Analysis

The Hunger and Child Care Connection

All parents of young children know that getting kids to eat healthy meals and snacks can be a near-constant battle, especially when toddlers begin exerting their newly-discovered free will. But for families that are barely getting by – working long hours for too low wages – simply providing their children with three meals a day is a financial hardship and logistical nightmare. Millions of these kids would have an even more difficult time accessing meals if it weren’t for the USDA Child and Adult Care Food Program (CACFP), a federal program which provides snacks and meals to more than 3 million children at child care centers, family day care homes, Head Start programs, after-school programs, and homeless shelters.

While hunger is difficult for any family to endure, those with very young children seem to be the hardest hit.

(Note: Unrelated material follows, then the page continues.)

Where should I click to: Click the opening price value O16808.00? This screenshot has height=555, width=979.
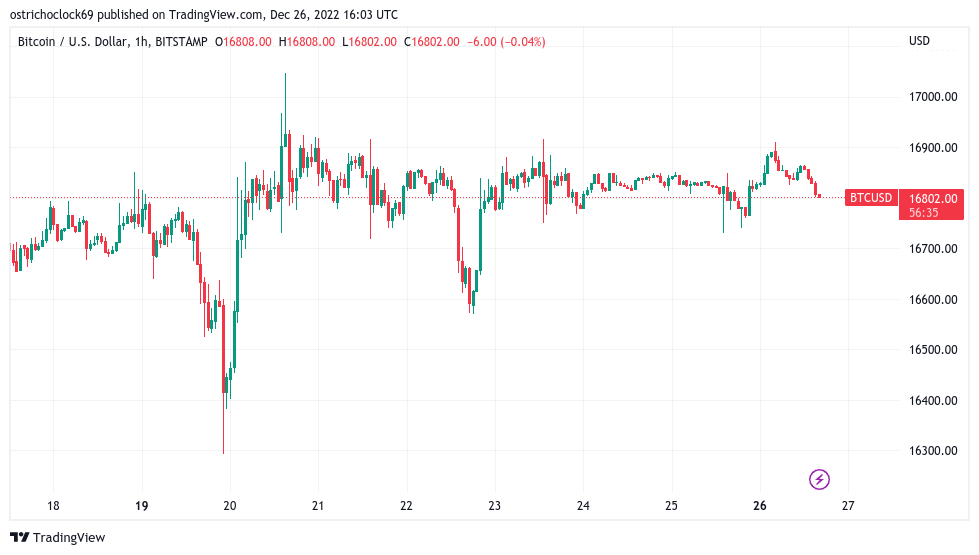243,42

Researchers estimate that half of all children under age 3 live in low-income or poor households. The challenge of finding child care that is both trustworthy and affordable makes it all the more difficult for parents who are trying to work their way out of poverty.  For families with employed mothers living in poverty and making child care payments, 36 percent of the family’s monthly income is spent on child care.

As a result of these high costs, too many families are forced to choose between child care, meals, and other basic necessities.  But the CACFP indirectly subsidizes child care by providing healthy meals and snacks for young children at care facilities. By providing these resources, the tradeoffs that most low-income families make in securing child care become a little easier to manage.

Too many families are forced to choose between child care, meals, and other basic necessities.

Given that child care is now more expensive than in-state college tuition in many states, the affordability of quality child care should be the prime focus of any CACFP reform effort. The law that authorizes this program – which served nearly 2 billion meals last year, mostly to young children – is scheduled to expire this September. As Congress considers the next Child Nutrition Reauthorization Act, it marks an opportunity to renew and strengthen our public investment in quality child care and education. The CACFP not only makes quality child care more affordable for countless families, it also encourages school readiness for children who are at the greatest risk of developmental delays – health outcomes that are often connected to frequent hunger and food insecurity.

A few key changes to CACFP would allow the program to reach more children and families who need to access these benefits. Current reimbursement rates for the sites providing the meals are inadequate and out of step with rising food costs, especially as quality child care centers strive to serve healthier meals. Moreover, since many parents are now working longer and nontraditional hours, the next Child Nutrition Reauthorization Act should allow three meals per day to be reimbursed by the CACFP, instead of the current two meals.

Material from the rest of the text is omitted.